GIVEN PROBLEM: Rewrite the records from the line with "You are a computer-use" through the end of the records, changing "floppy disk" to "diskette" and keeping everything else the same. Leave the pictures out of your answer.

DATASET ENTRIES:
>>>>

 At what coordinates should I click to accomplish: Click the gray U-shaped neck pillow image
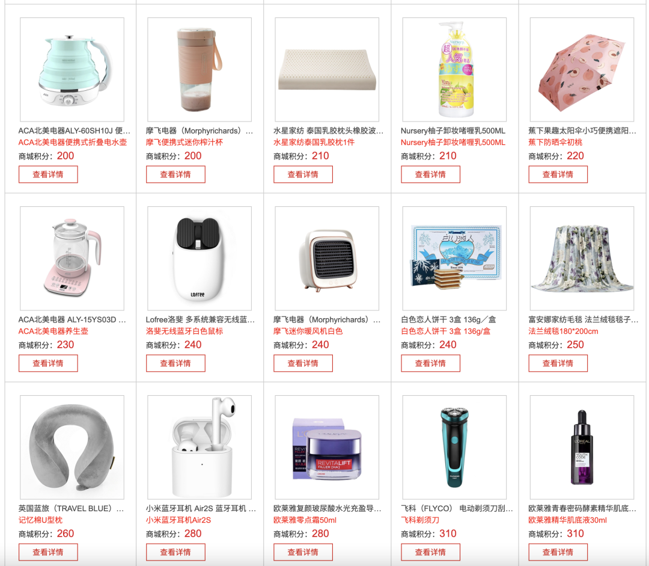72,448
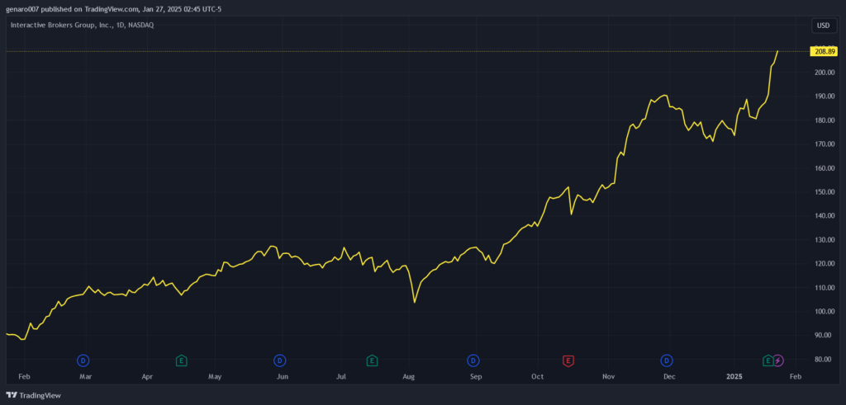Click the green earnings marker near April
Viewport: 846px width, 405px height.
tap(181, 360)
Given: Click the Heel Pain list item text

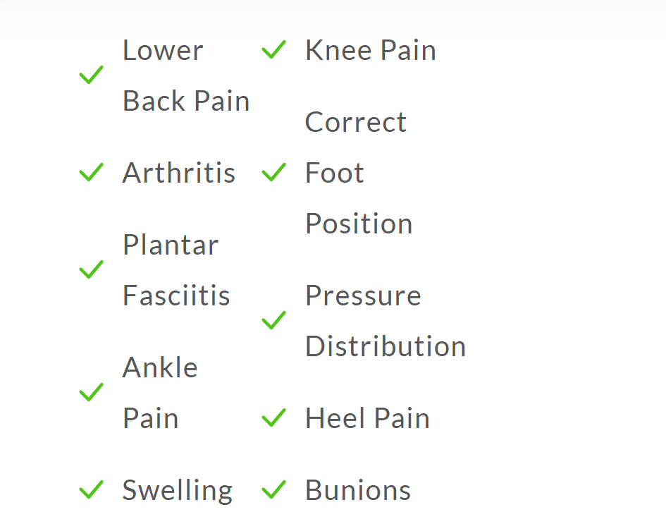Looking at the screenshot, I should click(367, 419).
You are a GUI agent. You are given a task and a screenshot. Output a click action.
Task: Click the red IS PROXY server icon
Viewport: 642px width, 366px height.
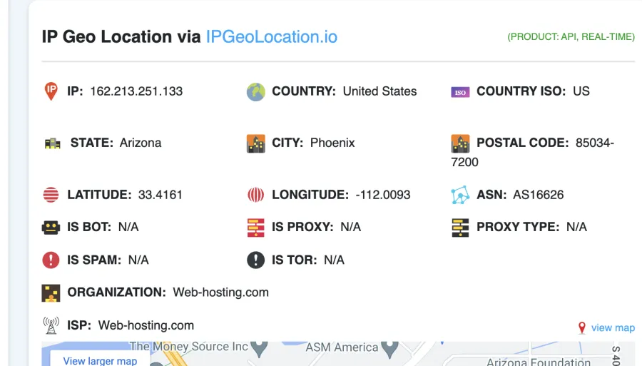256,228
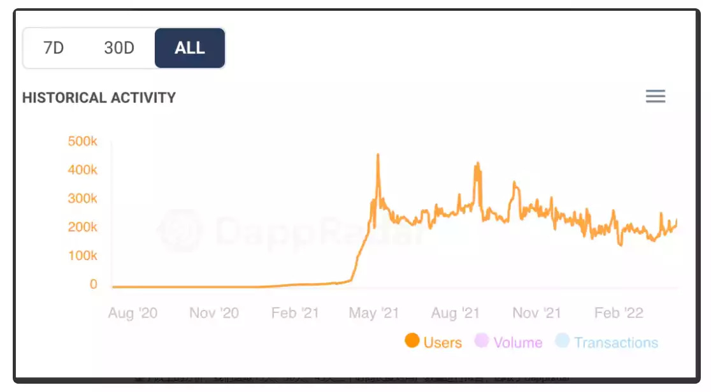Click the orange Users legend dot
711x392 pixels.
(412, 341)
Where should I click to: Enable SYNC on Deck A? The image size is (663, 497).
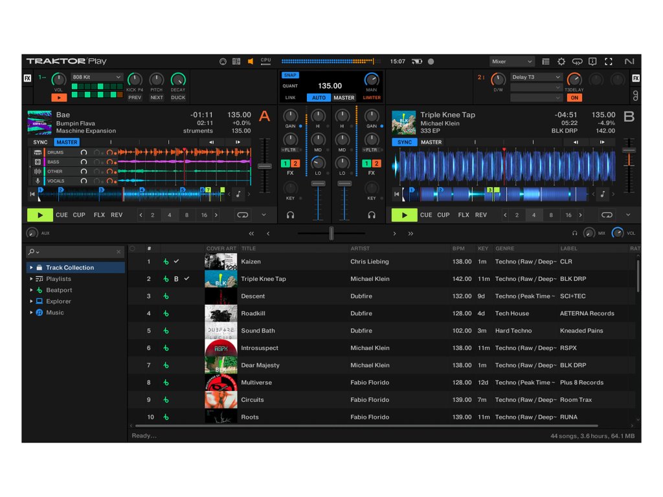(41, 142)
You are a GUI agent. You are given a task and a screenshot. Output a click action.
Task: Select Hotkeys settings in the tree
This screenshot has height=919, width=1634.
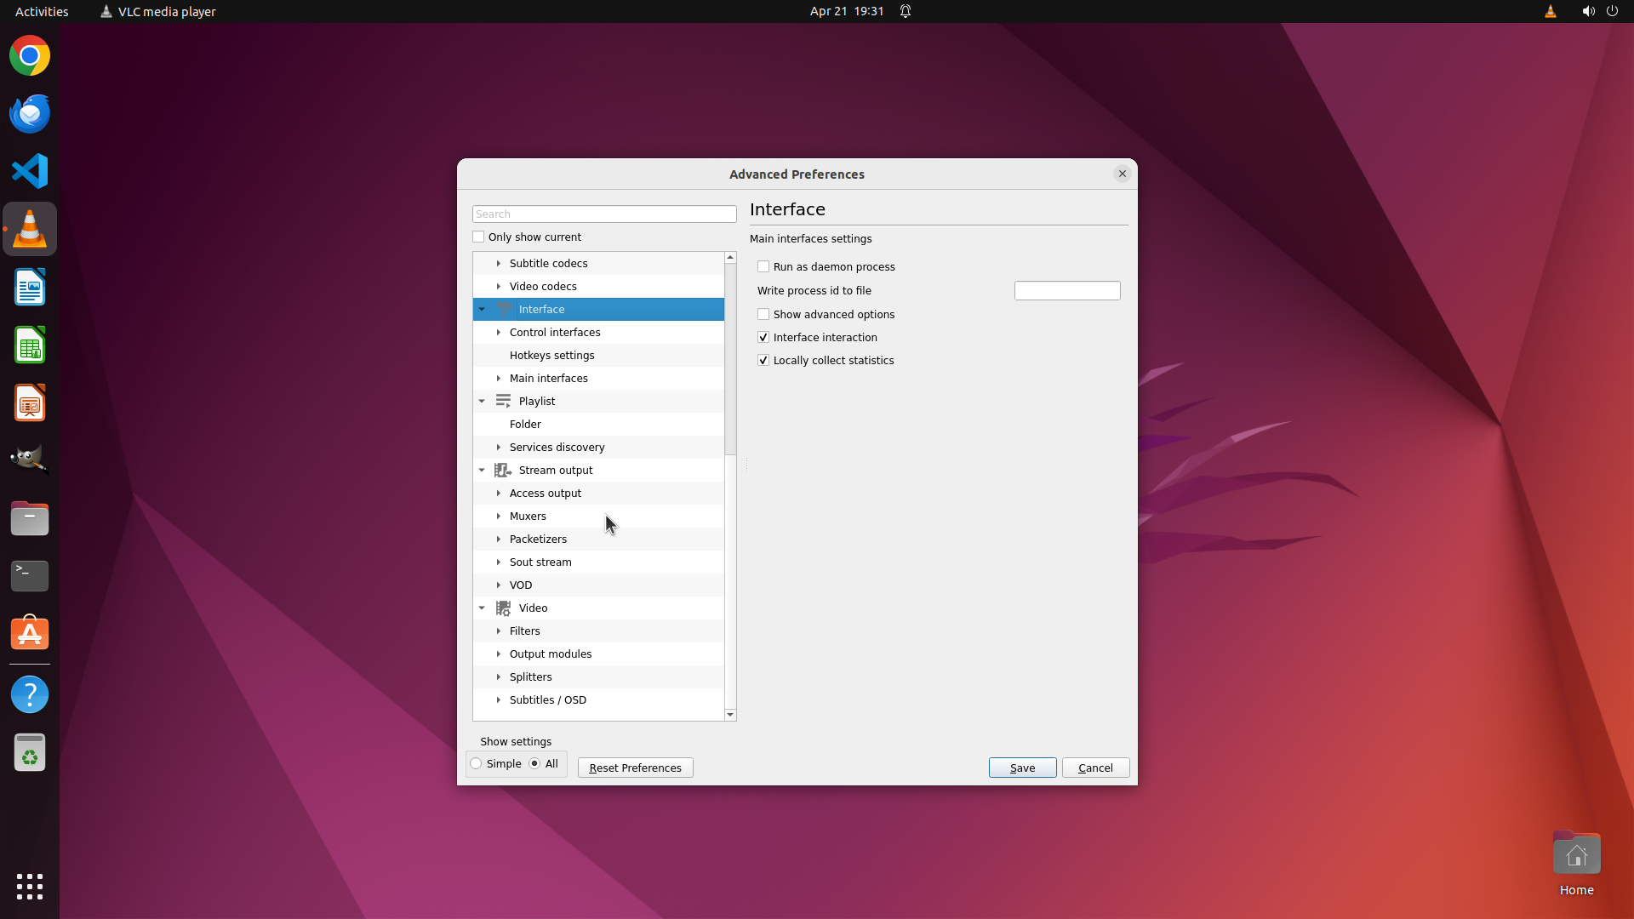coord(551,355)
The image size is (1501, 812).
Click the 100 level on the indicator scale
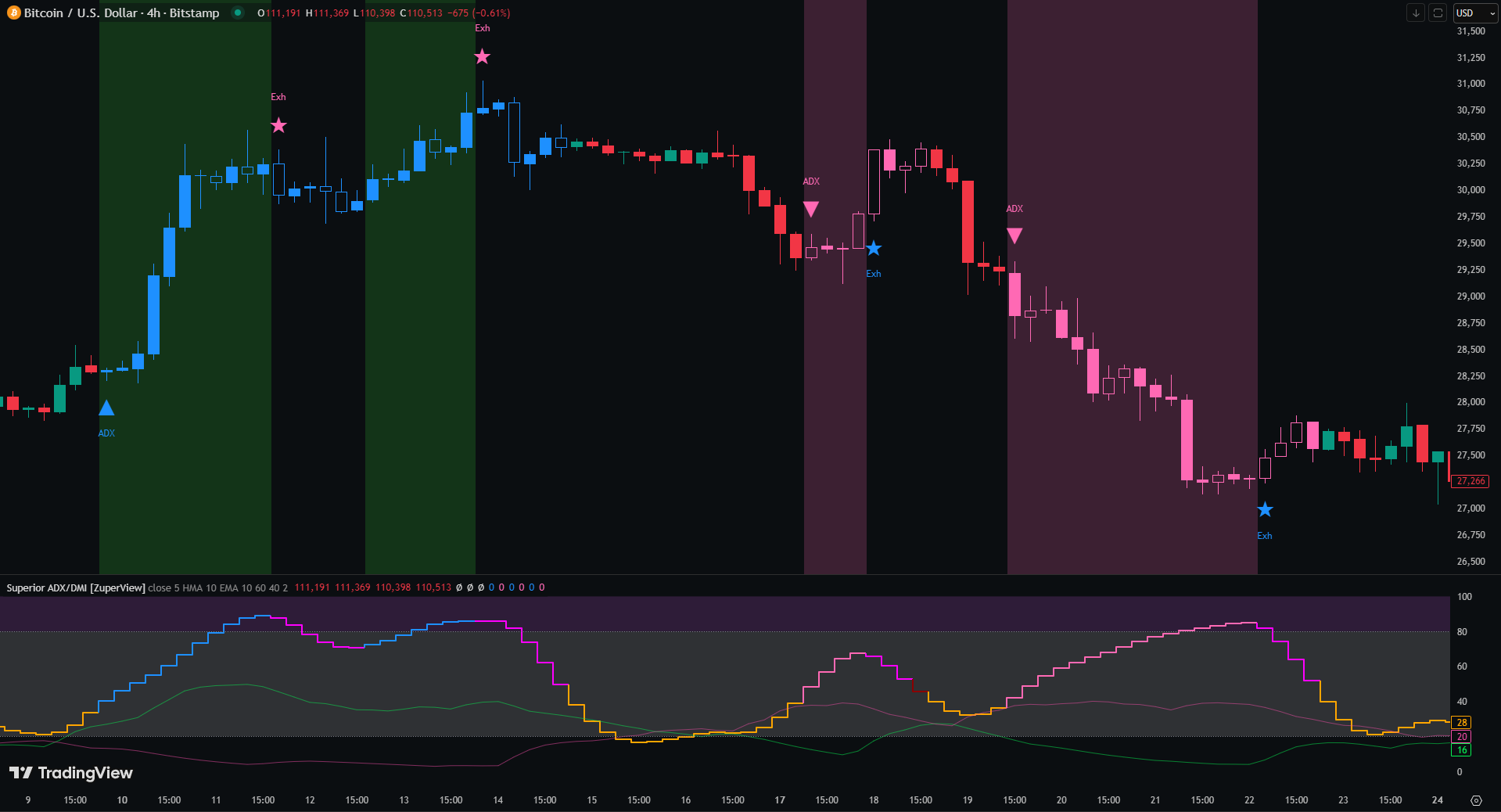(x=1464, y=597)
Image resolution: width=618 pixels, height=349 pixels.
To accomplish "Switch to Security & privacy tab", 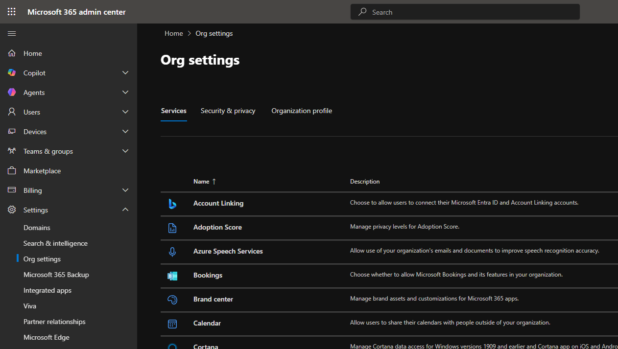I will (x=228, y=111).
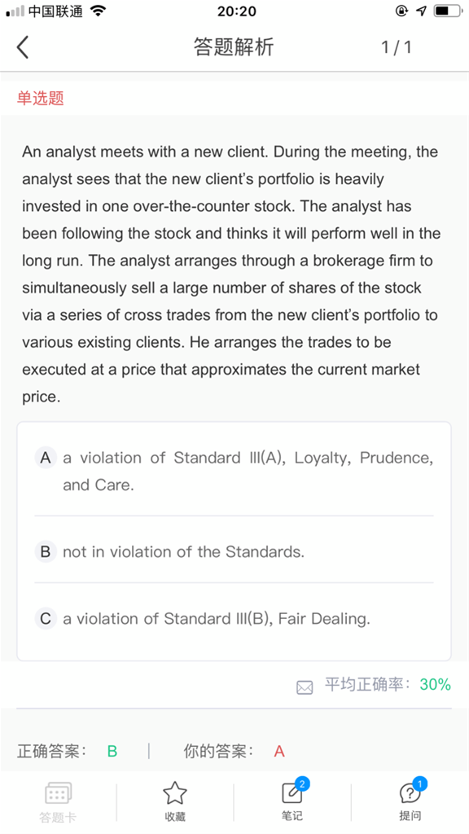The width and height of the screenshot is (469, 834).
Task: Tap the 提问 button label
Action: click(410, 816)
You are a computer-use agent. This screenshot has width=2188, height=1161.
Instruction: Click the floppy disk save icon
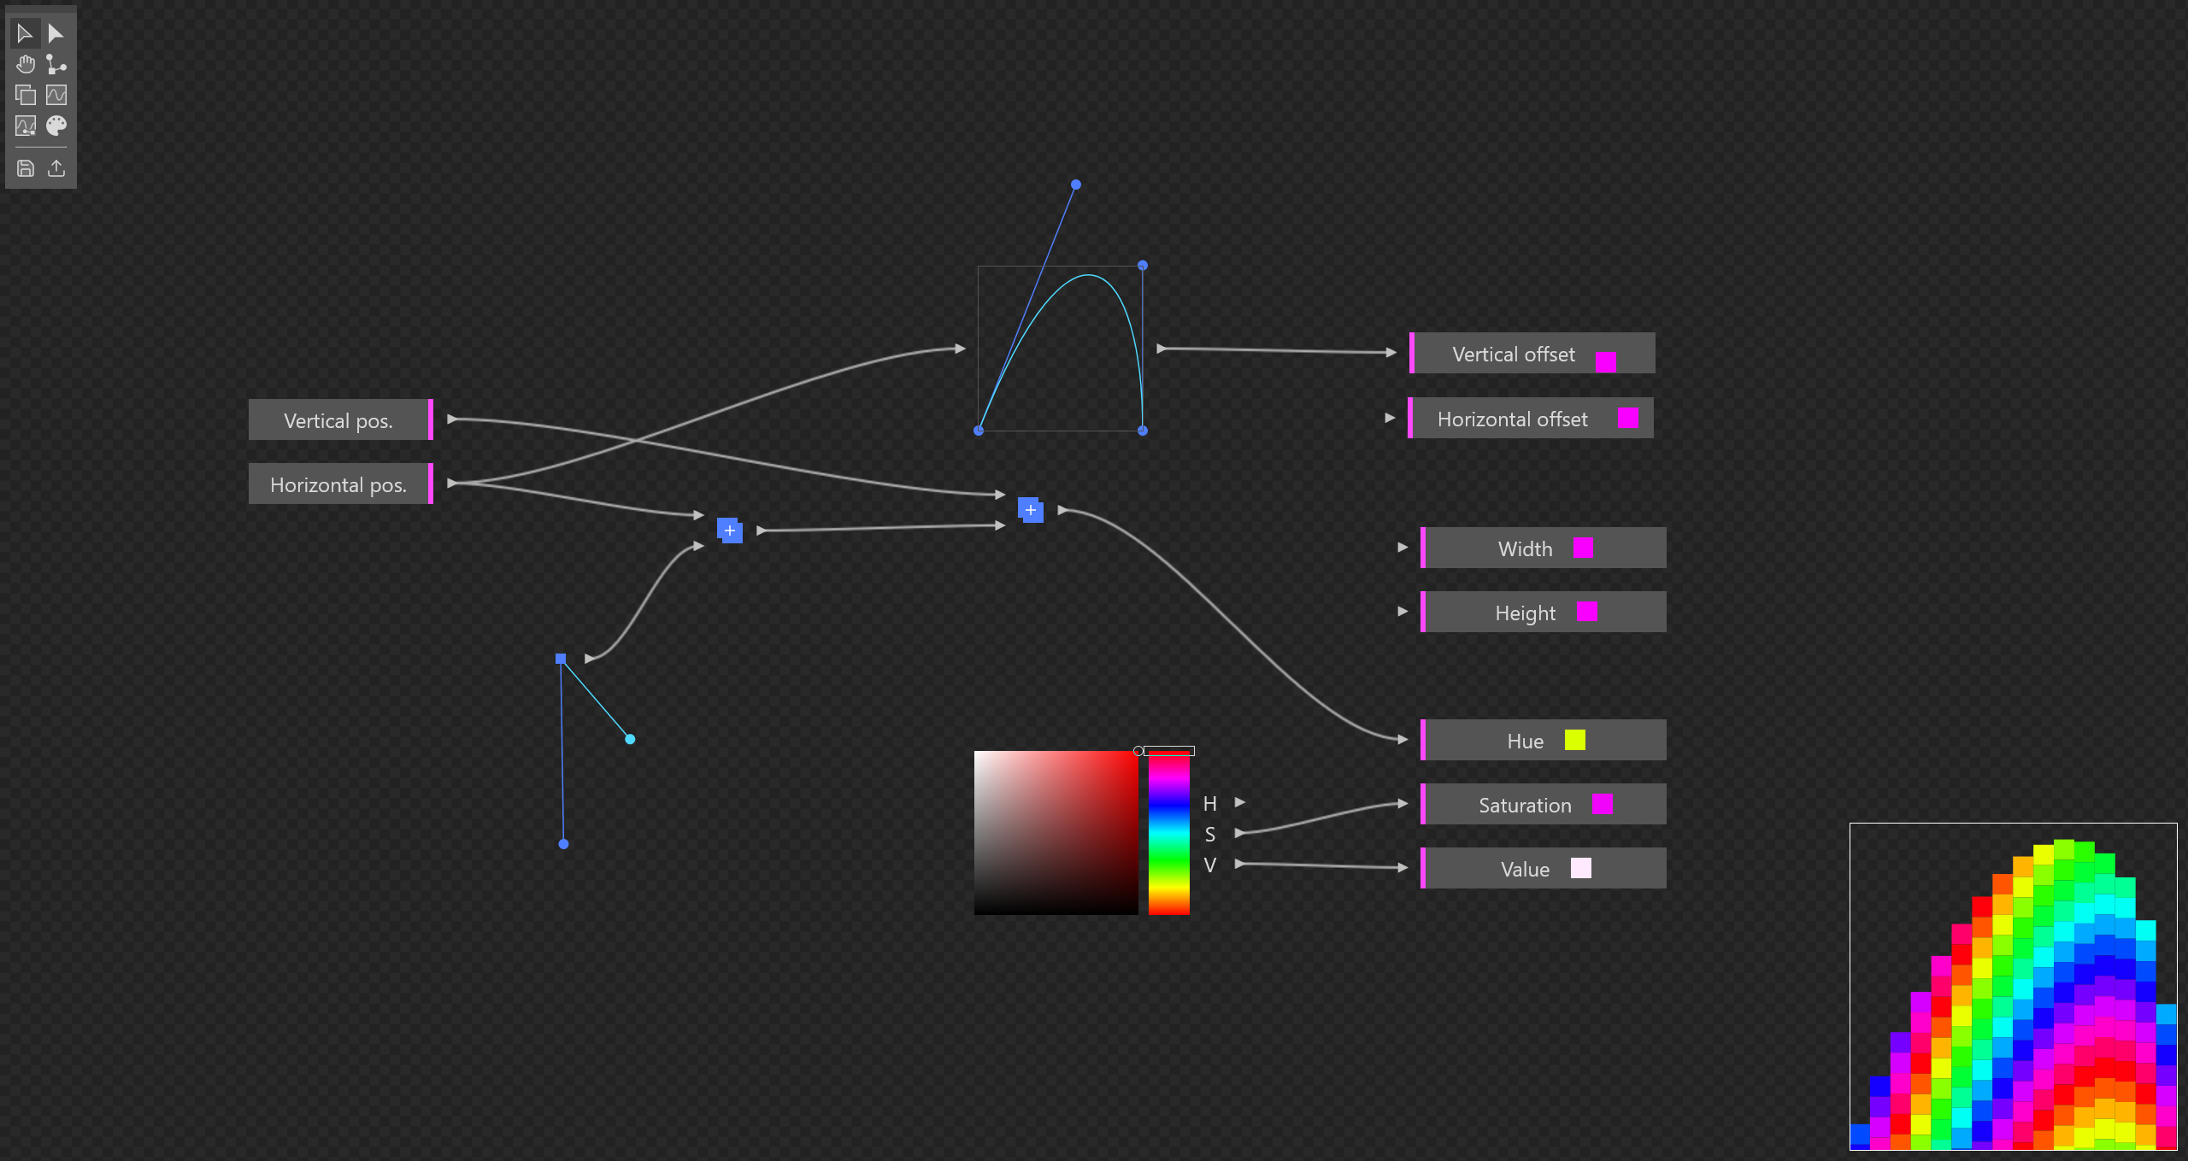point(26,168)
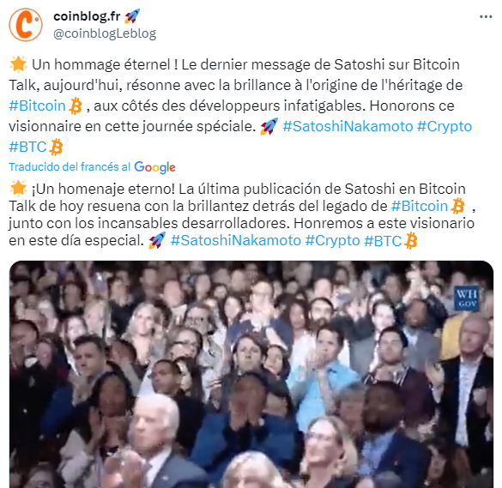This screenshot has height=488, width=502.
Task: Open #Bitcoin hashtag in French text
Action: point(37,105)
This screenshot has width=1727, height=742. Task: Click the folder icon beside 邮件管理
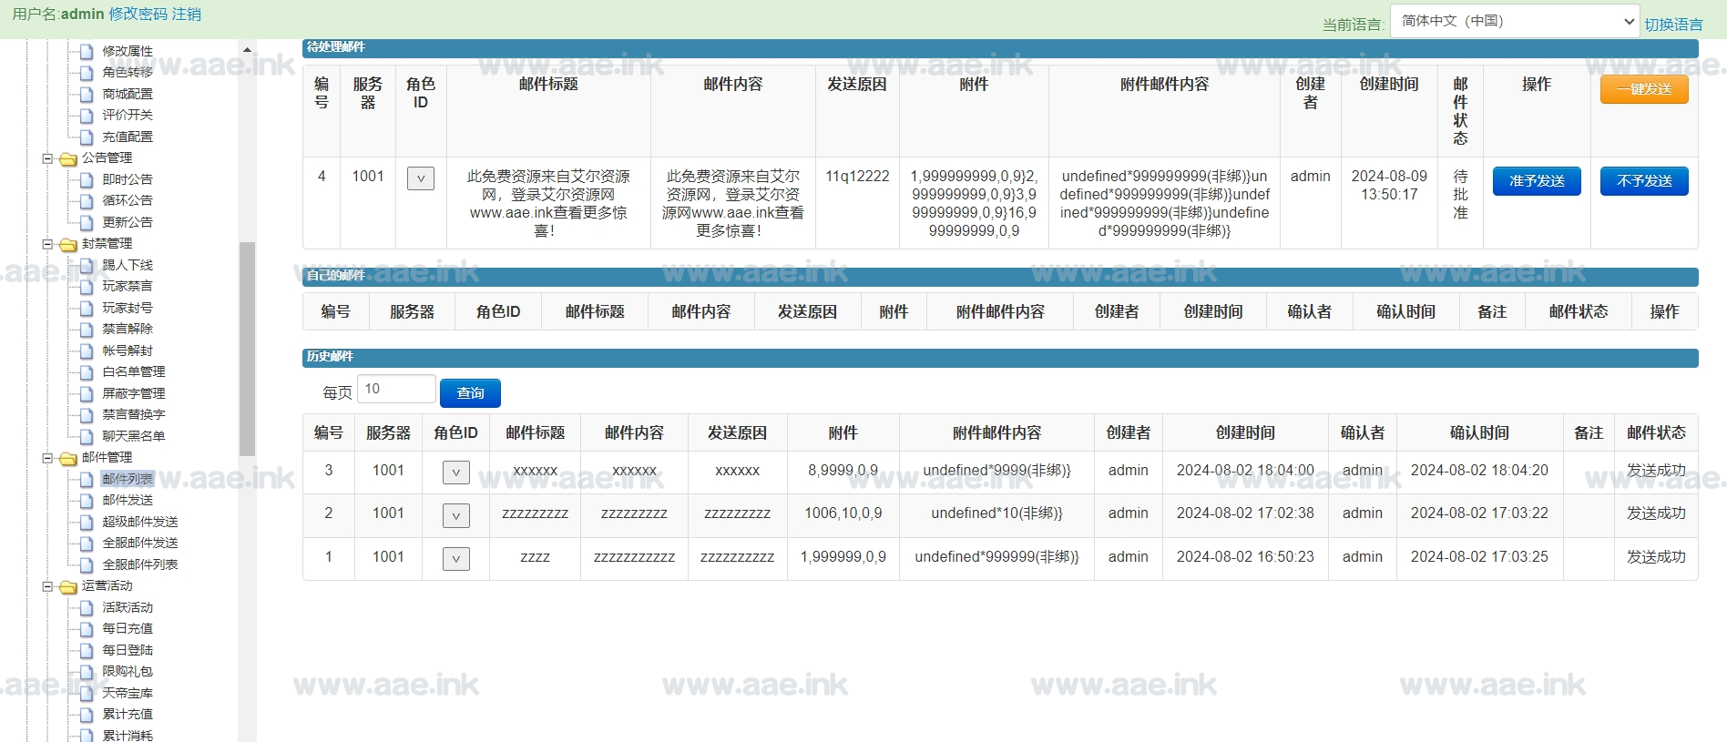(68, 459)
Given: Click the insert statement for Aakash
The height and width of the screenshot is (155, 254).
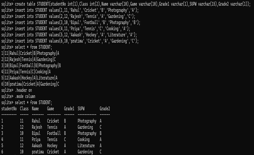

<<<<

FINAL RESULT:
You are a computer-use agent. This screenshot has width=2188, height=1161.
Instruction: Click the diskette save icon
point(26,168)
This screenshot has height=488, width=502.
Task: Open #Bitcoin hashtag in French text
Action: point(37,105)
This screenshot has width=1727, height=742. Task: Click the folder icon beside 邮件管理
(68, 459)
Given: Click the insert statement for Aakash
The height and width of the screenshot is (155, 254).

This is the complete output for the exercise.